We ate 1.25 billion chicken wings during Super Bowl XVIII, a good portion of them with spicy Buffalo sauce, no doubt. The same was true of the 13.5 billion wings the National Chicken Council estimated Americans ate in 2012.
Buffalo sauce has been with us for years and it seems to be everywhere. But in fact, last year it was "more everywhere" than ever. According to data gathered for BurgerBusiness.com by Mintel Menu Insights (above), the number of items on menus at quick-service, fast-casual and casual-dining restaurants jumped 17 percent over 2012. That's a significant one-year change for a product that already seemed fairly ubiquitous.
The number of menu products with branded Buffalo sauce increased last year, but only from 1 percent to 3 percent. That doesn't account for the whole jump, nor does continued growth of Buffalo Wild Wings and the others in the category, although that's obviously a factor.
But I'll suggest that burger restaurants merit some of the credit, too. Buffalo sauce isn't as common as barbecue sauce as a burger condiment, but Buffalo's closing the gap. As burger chains expanded their chicken lineups, Buffalo sauce sneaked into the pantry. Now it's being used across the menu. For example, Carl's Jr./Hardee's not only created a Buffalo Blue Cheese burger with Frank's Red Hot sauce in 2013, they also used that topping to make last year's Buffalo Blue Cheese Crisscut Fries LTO side.
Two of the five new sandwiches McDonald's added last year with the rollout of the Dollar Menu & More were the Buffalo Ranch McChicken and Bacon Buffalo Ranch McChicken. Those are its first use of Buffalo sauce as an ingredient other than as a dipping sauce. It's only a matter of time before the Buffalo sauce goes on a McDonald's beef burger now that it has a place on the ingredient list.

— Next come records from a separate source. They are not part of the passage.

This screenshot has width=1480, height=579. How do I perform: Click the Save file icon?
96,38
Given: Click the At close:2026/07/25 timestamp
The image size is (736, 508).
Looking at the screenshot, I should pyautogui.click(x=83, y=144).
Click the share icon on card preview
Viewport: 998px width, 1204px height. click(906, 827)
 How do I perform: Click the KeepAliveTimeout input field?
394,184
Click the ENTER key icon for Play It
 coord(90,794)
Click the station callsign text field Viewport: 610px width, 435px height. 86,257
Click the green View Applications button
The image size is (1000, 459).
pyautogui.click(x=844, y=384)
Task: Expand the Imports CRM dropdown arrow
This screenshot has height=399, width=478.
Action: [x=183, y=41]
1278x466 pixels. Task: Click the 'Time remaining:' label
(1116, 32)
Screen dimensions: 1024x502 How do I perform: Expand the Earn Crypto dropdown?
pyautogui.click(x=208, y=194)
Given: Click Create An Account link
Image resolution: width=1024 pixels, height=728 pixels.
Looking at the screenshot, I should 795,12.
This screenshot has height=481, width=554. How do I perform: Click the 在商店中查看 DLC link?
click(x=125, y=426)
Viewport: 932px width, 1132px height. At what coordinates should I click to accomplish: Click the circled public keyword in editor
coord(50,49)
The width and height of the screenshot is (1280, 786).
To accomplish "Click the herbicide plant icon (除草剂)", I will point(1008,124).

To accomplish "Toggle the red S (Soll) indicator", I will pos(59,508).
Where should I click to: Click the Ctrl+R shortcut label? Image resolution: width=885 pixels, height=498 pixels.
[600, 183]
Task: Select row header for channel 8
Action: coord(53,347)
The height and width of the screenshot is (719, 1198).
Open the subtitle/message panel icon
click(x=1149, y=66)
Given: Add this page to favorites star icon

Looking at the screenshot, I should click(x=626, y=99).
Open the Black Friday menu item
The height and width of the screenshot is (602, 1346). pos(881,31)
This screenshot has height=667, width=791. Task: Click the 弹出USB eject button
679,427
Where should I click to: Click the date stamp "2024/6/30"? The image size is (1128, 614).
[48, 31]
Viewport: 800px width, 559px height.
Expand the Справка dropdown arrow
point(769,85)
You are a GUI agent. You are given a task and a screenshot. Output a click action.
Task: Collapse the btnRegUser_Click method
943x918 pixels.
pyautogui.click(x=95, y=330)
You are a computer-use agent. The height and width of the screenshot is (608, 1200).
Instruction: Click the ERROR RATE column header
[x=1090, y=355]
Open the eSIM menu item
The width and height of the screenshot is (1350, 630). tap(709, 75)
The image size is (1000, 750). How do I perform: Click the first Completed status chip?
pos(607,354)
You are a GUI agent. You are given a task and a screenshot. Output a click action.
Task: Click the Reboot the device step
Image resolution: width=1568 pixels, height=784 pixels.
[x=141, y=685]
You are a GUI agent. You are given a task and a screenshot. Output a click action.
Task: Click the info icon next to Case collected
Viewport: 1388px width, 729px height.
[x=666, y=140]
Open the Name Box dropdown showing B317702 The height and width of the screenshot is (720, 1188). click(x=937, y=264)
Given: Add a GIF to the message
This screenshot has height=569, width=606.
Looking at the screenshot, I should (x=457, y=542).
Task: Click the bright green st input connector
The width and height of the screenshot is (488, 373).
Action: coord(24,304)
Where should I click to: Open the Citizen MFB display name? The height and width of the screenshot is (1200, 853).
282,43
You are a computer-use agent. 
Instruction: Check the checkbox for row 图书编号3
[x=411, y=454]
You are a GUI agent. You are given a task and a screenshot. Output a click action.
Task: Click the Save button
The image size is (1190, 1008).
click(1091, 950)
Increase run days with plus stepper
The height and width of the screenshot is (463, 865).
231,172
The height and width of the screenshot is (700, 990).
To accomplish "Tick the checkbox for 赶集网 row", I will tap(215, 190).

Many burgers bars are already there. DMK Burger Bar offers The Kaner, named for Chicago Blackhawks' winger Patrick Kane. It's a grass-fed beef patty with blue-cheese dressing, house-made Buffalo sauce, chili-rubbed onion strings and shaved celery. It's on the menu only on days the Hawks play. Across town, Rockit Burger Bar recently tried a Black Angus beef patty topped with Buffalo-beer-battered bacon and blue cheese (below).
Of course, leave it to Slater's 50/50 in California to create a Buffalo Buffalo Burger. On its menu last May, it was a seasoned ground-bison patty on a bed of shredded celery and carrots topped with a spicy Buffalo-sauce-infused sharp Cheddar cheese, grilled onions and jalapeño medley, all with house-made buttermilk ranch dressing and hot sauce.
In December, stuffed-burger (or Juicy Lucy) specialist Blue Door Pub in St. Paul, Minn., invented the Buffalucy Blucy. They began by soaking Cheddar and blue cheese in house-made Buffalo sauce then crammed the cheeses inside a burger patty. Meanwhile, they slow-cooked chicken in Buffalo sauce, pulled it and piled it on top with blue cheese crumbles and celery chunks.
That alone could account for part of the increase in Buffalo sauce usage! And burger joints are likely to keep trying new Buffalo ideas.